__SELECTED PASSAGE__.
The passage says that if brain damaged patients cannot perform a certain task, then the part of the brain which is damaged is responsible for performing the task. If another area of the brain can replicate the tasks performed by the damaged area of the brain, then research on brain damaged patients will not prove useful. This answer choice is correct. If another part of the brain can replicate the performance of the task, then the researchers cannot get an idea about whether the damaged region is responsible or not responsible for the performance of the task.

Which of these describes the attitude of the author towards brain science research?

Directions: Answer the given question based on the following passage:

Every day, we face thousands of decisions both major and minor — from whether to eat that decadent chocolate cupcake to when to pursue a new romantic relationship or to change careers. How does the brain decide? A new study suggests that it relies on two separate networks to do so: one that determines the overall value — the risk versus reward — of individual choices and another that guides how you ultimately behave.
“Cognitive control and value-based decision-making tasks appear to depend on different brain regions within the prefrontal cortex,” says Jan Glascher, lead author of the study and a visiting associate at the California Institute of Technology in Pasadena, referring to the seat of higher-level reasoning in the brain.
Study co-author Ralph Adolphs, a professor of psychology at Caltech, explains the distinction by way of a grocery shopping example: “Your valuation network is always providing you with information about what’s rewarding around you — the things you want to buy — but also lots of distracting things like junk food and other items popping into your vision off the shelves.”
Cognitive control is what keeps this network in check. “To be able to get to the checkout counter with what you planned, you need to maintain a goal in mind, such as perhaps only buying the salad you needed for dinner,” says Adolphs. “That’s your cognitive control network maintaining an overall goal despite lots of other information”.
Understanding how the brain parcels out specific decision-making tasks can offer insight into conditions in which such networks go awry, such as in the case of psychiatric disorders. Depressed people, for example, clearly have difficulty with value-based decision making: because nothing feels good or seems appealing, all options appear equally bleak and making choices becomes impossible. Hoarding disorder, in contrast, may involve overvaluation of certain possessions and impairment of the cognitive control needed to shift one’s attention away from them. That explains why hoarding becomes more important than other life goals like maintaining relationships.

__TASK LIST__.
- 1) In the passage on brain decision-making, who is the lead author of the study?
- 2) Copy the brain decision-making text starting at "Which of these" and ending at "you ultimately behave.", substituting "rich" for "decadent".

__DATA LISTING__.
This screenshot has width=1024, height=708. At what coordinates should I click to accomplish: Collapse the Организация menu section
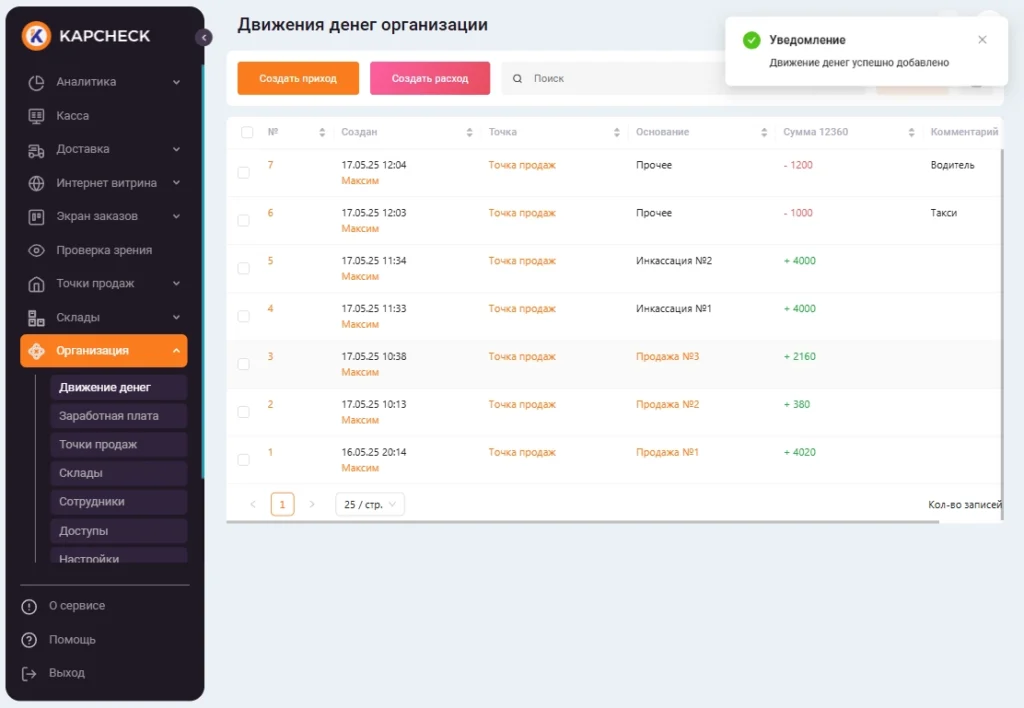tap(176, 351)
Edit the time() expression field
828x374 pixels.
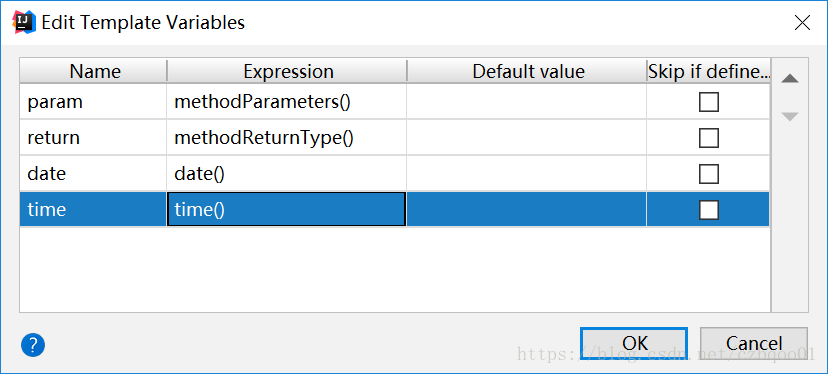(x=286, y=210)

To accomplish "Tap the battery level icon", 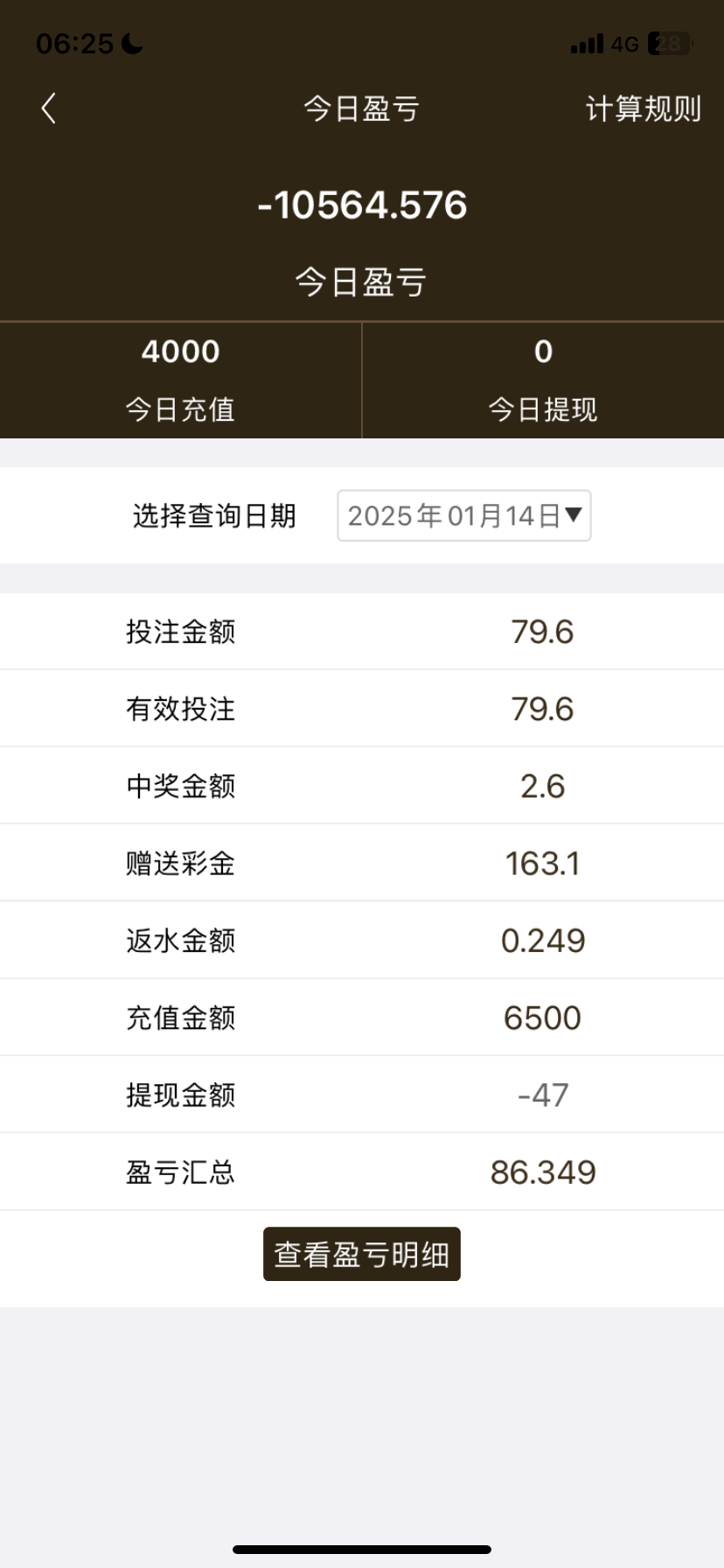I will [x=671, y=44].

__RESPONSES BY TASK__.
- 1) Jan Glascher

- 2)
Which of these describes the attitude of the author towards brain science research?

Directions: Answer the given question based on the following passage:

Every day, we face thousands of decisions both major and minor — from whether to eat that rich chocolate cupcake to when to pursue a new romantic relationship or to change careers. How does the brain decide? A new study suggests that it relies on two separate networks to do so: one that determines the overall value — the risk versus reward — of individual choices and another that guides how you ultimately behave.